Be open to supplementing formula, and know that it is not the end of the world. Formula can be a temporary fix while your baby is healing.
If you’d like to ensure that your milk comes in consistently while baby is in the NICU, pump every 2 hours, or at least 8 times in 24 hours to mimic what you baby would be feeding if they were home.
Remember that breastfeeding demand increases supply. If you are feeding more often, your body will regulate and supply more eventually.
Remember that baby is a patient, but YOU are too. It’s okay to take your prescribed pain medications, drink water, rest when you can, etc. Take care of yourself, because when baby feels better, you will be BUSY!
Communicate with your nurse as much as you need to! You will have a neonatologist who will make rounds in the NICU, but they may only make those rounds once or so daily. You will have better access to your nurse caring for your child directly. The nurse will relay all charting notes and information to the neonatologist who will discharge them from the NICU when baby is feeling better.
Things You Can Do To Avoid The NICU:
Healthy diet. Eat your colors people! Stay away from the hot fudge and empty calories. Your baby needs all the good, quality food for nutrients to grow all different parts of it’s complex little body.
Listen to your doctor. If they say you need to induce, a C-section, or baby needs a visit to the NICU, it’s not the end of the world. You, the nurse, and doctor all have the same goal, a healthy delivery, momma, and baby.
Things Your Nurses LOVE:
FOOD. Donuts, cakes, pizza, sandwiches, etc. They are working hard and get hungry!
More than food, your NICU nurses LOVE to see baby later in life. “What we love even more is updates, photos, or visits when they get older, especially our little guys!” Make your NICU nurse’s day and drop them an update. They’ll feel like a superhero!

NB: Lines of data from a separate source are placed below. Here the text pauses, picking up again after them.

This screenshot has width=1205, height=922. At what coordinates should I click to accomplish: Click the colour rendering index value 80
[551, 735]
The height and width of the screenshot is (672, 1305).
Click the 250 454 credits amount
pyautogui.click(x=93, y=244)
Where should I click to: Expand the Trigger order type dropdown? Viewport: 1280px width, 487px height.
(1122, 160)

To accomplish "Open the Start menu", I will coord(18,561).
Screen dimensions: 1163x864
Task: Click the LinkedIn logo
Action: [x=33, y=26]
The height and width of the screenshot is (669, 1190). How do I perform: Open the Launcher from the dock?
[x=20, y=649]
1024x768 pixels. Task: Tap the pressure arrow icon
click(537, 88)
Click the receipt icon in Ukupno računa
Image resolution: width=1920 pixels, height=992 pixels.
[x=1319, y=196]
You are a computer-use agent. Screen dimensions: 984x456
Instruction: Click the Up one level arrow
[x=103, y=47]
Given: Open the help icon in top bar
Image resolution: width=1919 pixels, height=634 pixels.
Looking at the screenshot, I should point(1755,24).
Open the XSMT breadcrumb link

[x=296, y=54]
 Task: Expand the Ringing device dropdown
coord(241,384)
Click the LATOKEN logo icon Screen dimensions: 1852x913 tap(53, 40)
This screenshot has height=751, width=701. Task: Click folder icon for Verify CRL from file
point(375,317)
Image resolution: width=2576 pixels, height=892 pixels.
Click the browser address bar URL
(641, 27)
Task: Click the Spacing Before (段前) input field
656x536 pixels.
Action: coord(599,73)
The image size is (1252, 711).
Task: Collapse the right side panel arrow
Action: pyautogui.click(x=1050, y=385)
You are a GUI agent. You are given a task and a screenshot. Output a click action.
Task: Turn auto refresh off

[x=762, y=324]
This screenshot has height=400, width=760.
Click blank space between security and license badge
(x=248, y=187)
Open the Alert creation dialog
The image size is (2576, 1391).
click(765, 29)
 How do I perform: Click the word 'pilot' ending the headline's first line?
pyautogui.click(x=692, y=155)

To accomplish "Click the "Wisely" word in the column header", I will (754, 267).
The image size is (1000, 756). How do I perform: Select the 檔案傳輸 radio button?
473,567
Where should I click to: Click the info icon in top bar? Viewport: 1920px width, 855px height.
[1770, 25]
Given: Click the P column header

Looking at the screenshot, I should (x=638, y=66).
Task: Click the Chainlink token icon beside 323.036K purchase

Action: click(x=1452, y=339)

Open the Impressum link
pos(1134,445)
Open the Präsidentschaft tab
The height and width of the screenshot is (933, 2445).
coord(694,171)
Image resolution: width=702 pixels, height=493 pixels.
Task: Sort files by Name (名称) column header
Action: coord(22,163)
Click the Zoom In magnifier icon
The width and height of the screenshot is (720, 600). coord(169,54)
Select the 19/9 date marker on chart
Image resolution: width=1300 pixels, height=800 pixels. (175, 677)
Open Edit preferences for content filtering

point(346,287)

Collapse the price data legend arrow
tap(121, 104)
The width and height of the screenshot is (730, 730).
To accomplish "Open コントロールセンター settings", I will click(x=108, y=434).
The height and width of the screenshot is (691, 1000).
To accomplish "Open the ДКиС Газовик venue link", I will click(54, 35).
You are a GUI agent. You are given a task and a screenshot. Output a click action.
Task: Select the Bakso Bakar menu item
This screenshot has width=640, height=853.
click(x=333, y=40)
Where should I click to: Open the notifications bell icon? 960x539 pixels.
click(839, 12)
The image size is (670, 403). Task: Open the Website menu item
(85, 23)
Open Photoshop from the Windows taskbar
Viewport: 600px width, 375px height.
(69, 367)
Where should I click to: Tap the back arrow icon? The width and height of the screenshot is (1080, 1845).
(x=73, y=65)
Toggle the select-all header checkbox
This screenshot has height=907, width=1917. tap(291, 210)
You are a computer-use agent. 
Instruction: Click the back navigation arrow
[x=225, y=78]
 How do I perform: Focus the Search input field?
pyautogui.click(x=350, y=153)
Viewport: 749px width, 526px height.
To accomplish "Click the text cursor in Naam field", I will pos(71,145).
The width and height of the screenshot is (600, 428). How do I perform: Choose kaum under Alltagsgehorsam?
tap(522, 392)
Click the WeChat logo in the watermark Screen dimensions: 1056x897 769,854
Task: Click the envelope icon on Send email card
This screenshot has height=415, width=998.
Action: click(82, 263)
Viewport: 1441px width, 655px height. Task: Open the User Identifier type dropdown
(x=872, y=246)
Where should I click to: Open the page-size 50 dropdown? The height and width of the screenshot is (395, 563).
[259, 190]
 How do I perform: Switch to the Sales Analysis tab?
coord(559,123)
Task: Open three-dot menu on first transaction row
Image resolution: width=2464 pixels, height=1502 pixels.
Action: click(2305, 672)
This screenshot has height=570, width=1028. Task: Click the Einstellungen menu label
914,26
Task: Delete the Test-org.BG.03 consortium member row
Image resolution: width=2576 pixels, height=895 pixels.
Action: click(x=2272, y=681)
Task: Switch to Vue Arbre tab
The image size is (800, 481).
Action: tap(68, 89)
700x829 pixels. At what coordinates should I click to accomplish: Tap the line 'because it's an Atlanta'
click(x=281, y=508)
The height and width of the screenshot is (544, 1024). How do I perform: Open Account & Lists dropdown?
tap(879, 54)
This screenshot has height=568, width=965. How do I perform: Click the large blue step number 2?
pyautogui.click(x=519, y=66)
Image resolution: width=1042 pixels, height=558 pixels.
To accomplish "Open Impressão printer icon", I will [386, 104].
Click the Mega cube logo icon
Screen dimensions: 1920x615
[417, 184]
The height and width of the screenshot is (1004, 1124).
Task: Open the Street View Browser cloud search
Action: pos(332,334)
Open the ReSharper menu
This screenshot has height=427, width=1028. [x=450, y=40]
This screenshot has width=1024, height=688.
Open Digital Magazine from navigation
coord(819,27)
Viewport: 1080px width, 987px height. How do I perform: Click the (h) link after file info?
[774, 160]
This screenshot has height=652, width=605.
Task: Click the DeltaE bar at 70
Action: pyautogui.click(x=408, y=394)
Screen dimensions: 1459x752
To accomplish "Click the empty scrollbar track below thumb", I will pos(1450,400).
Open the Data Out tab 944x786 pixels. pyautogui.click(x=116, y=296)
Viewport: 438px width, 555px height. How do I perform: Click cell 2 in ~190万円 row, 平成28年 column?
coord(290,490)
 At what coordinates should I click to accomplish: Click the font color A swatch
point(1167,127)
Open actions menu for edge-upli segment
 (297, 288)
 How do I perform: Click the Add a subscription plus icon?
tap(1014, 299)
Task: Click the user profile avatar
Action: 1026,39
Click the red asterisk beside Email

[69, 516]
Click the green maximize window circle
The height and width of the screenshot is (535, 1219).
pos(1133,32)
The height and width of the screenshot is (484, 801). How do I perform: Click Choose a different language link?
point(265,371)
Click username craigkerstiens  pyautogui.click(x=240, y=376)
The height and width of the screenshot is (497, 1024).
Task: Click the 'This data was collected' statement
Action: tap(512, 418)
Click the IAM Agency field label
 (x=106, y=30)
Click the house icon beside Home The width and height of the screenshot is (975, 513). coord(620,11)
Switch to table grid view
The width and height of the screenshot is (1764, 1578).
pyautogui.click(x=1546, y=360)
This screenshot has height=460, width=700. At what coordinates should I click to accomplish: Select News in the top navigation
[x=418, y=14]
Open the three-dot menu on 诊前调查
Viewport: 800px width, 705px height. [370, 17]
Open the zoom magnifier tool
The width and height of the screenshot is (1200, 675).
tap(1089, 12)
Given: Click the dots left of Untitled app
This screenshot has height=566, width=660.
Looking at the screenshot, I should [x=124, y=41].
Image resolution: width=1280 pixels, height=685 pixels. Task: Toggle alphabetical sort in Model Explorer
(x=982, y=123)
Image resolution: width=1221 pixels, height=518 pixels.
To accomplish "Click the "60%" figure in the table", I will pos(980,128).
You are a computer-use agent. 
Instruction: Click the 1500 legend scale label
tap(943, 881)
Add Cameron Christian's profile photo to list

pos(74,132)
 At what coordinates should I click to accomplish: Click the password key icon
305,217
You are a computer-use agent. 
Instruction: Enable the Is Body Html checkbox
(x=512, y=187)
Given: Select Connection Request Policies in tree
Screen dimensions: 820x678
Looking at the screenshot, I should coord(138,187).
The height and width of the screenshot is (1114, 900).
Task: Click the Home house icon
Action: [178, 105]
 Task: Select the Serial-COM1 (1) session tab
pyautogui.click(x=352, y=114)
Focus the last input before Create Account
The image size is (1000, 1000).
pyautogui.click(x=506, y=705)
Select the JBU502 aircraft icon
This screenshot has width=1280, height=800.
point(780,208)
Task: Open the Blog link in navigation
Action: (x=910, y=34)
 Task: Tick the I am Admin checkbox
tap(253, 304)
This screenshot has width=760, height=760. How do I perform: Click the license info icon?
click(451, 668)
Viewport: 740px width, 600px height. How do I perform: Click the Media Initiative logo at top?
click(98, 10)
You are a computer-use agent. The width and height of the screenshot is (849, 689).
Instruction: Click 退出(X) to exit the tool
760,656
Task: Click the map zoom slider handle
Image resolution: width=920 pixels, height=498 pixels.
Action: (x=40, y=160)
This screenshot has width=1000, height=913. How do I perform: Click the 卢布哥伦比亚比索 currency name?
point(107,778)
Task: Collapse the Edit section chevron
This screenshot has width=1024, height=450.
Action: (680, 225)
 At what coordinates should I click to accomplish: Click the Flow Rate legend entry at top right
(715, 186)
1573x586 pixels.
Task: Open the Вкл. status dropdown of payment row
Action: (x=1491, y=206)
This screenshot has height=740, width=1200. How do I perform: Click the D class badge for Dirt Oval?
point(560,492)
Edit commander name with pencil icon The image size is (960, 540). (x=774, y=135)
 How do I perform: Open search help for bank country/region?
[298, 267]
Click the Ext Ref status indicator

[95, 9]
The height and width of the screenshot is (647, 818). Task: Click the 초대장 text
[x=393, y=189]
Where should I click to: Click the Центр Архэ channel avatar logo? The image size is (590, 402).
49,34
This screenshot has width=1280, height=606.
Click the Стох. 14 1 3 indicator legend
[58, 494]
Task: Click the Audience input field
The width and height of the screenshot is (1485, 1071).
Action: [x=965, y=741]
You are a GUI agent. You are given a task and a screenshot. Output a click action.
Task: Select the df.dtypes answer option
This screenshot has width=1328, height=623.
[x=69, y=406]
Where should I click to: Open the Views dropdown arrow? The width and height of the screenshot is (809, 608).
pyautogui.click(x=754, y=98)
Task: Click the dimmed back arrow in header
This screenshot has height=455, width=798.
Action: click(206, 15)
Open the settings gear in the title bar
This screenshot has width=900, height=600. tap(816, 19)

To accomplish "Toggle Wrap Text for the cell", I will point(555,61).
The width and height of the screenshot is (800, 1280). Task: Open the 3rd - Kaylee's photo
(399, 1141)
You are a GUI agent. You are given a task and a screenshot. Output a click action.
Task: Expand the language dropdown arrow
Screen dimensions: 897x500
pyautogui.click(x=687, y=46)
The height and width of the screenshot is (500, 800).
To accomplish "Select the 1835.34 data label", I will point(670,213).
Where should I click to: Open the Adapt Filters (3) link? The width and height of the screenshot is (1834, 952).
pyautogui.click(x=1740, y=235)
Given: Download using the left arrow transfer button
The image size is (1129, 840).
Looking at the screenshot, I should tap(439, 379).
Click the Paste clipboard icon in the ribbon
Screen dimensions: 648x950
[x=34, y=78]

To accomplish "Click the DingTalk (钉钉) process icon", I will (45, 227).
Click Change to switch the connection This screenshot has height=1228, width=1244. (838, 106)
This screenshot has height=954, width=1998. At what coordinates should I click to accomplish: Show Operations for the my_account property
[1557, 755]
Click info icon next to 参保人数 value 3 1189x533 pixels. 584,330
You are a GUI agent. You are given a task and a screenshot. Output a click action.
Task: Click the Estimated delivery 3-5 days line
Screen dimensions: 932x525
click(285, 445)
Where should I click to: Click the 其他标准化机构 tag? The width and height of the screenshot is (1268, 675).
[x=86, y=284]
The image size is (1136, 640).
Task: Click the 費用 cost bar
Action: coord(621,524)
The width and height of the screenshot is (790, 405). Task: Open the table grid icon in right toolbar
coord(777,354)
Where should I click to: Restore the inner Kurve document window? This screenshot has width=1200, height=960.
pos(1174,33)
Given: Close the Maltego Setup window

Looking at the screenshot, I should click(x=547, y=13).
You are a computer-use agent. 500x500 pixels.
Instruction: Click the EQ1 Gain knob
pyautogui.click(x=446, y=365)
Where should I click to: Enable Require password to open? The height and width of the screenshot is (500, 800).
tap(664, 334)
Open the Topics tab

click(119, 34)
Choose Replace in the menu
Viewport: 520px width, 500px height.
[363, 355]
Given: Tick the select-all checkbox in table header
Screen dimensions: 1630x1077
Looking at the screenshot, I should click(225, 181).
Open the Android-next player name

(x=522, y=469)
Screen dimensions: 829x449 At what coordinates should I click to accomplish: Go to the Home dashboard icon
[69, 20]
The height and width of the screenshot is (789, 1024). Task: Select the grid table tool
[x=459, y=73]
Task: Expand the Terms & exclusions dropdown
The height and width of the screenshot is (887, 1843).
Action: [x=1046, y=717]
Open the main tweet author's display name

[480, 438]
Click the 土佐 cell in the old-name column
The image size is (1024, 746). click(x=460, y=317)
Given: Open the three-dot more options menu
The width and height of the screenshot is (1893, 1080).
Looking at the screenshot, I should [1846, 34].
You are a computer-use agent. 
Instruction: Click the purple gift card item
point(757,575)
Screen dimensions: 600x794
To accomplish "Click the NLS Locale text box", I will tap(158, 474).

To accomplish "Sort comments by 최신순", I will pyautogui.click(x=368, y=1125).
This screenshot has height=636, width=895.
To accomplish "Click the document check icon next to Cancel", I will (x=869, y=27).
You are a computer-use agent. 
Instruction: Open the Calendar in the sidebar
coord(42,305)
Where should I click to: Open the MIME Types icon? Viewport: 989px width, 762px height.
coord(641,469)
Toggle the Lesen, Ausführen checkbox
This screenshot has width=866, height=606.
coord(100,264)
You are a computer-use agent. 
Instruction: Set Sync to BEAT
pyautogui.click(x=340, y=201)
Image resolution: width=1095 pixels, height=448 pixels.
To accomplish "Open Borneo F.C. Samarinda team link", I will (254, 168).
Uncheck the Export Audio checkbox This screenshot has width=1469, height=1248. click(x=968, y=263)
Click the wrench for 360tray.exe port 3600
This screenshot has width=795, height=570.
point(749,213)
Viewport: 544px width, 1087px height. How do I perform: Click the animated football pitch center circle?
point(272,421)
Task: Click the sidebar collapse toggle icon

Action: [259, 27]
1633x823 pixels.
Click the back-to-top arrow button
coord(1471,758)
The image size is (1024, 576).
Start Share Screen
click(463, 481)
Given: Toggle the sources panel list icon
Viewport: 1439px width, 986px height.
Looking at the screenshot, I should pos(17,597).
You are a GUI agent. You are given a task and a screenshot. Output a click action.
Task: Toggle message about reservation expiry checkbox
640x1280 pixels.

And there you have it! Another installment of things your nurses wish you knew. Of course, this article (hopefully) won’t apply to you and your delivery story, but if it does, know that you are in good, caring hands. Your nurses want to see your baby get back into your arms and go home as soon as possible! Share with your momma friends, and make sure you discuss possibilities like complications at delivery or a NICU visit with your spouse or caretaker. It makes everyone’s lives easier if you are ALL prepared for the best and worst case scenarios, though, we hope ONLY for an amazing meeting day when your little one arrives!